Extracted data entries:
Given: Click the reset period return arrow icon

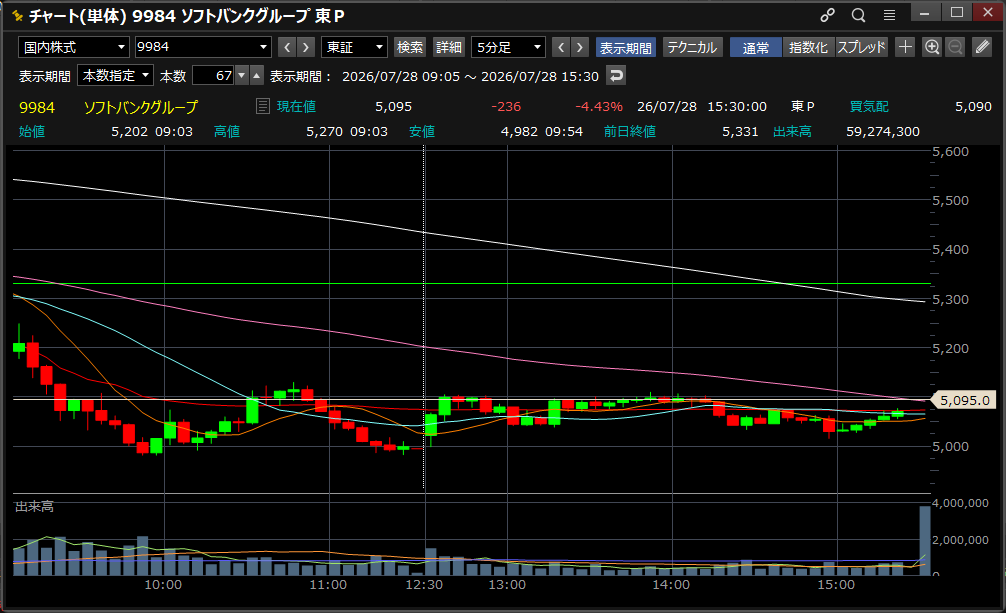Looking at the screenshot, I should tap(616, 76).
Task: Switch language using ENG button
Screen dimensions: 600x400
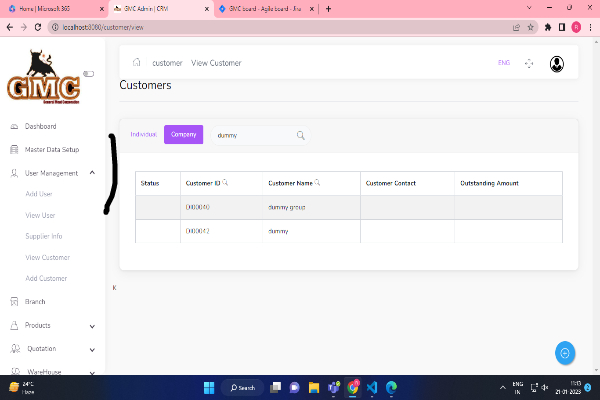Action: [503, 63]
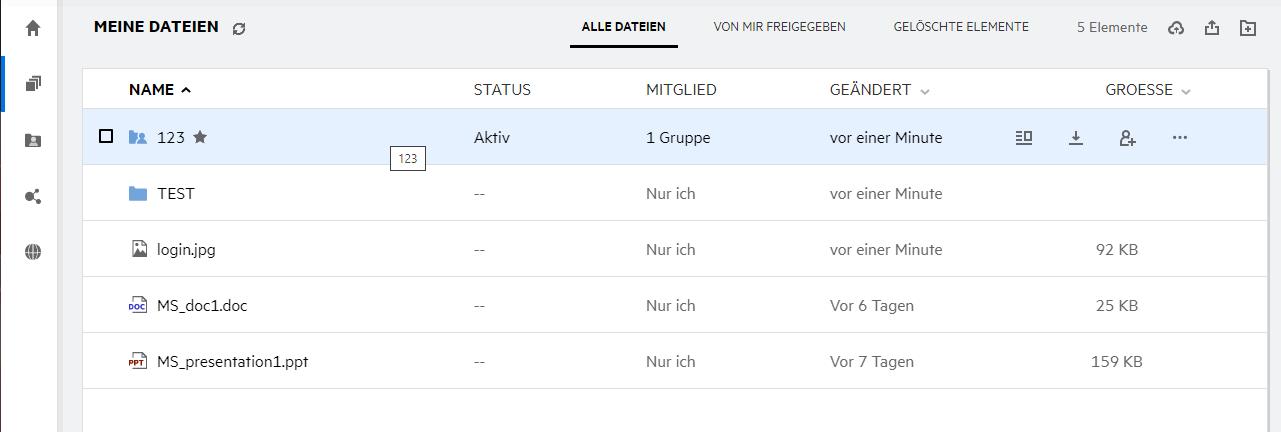Viewport: 1281px width, 432px height.
Task: Click the cloud upload icon
Action: point(1176,28)
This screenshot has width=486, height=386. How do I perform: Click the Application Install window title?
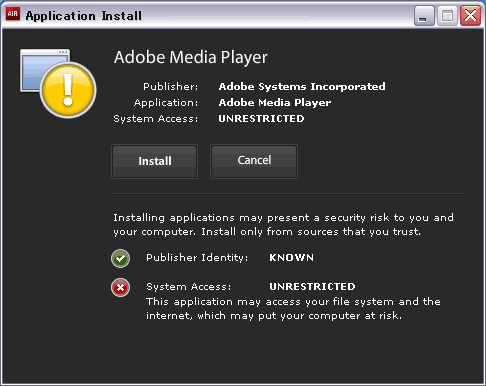[84, 16]
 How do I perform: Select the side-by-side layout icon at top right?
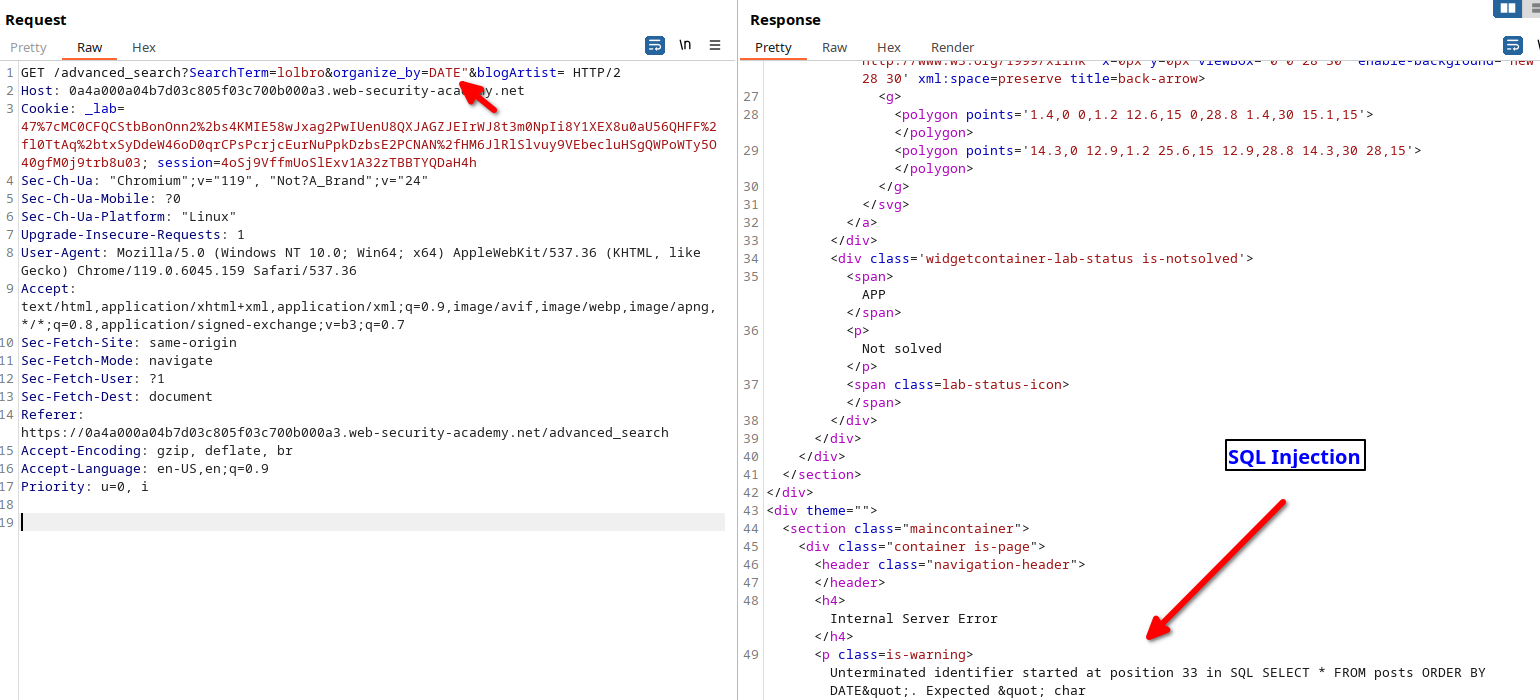point(1510,8)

About this task: Exact output of each line above is wanted, without the pictures.

Answer to this task:
Given: Click the reset period return arrow icon

Looking at the screenshot, I should tap(616, 76).
Task: Switch language using ENG button
Screen dimensions: 600x400
Action: [503, 63]
Viewport: 1281px width, 432px height.
Task: Click the cloud upload icon
Action: point(1176,28)
This screenshot has width=486, height=386. How do I perform: Click the Application Install window title?
[84, 16]
 How do I perform: Select the side-by-side layout icon at top right?
point(1510,8)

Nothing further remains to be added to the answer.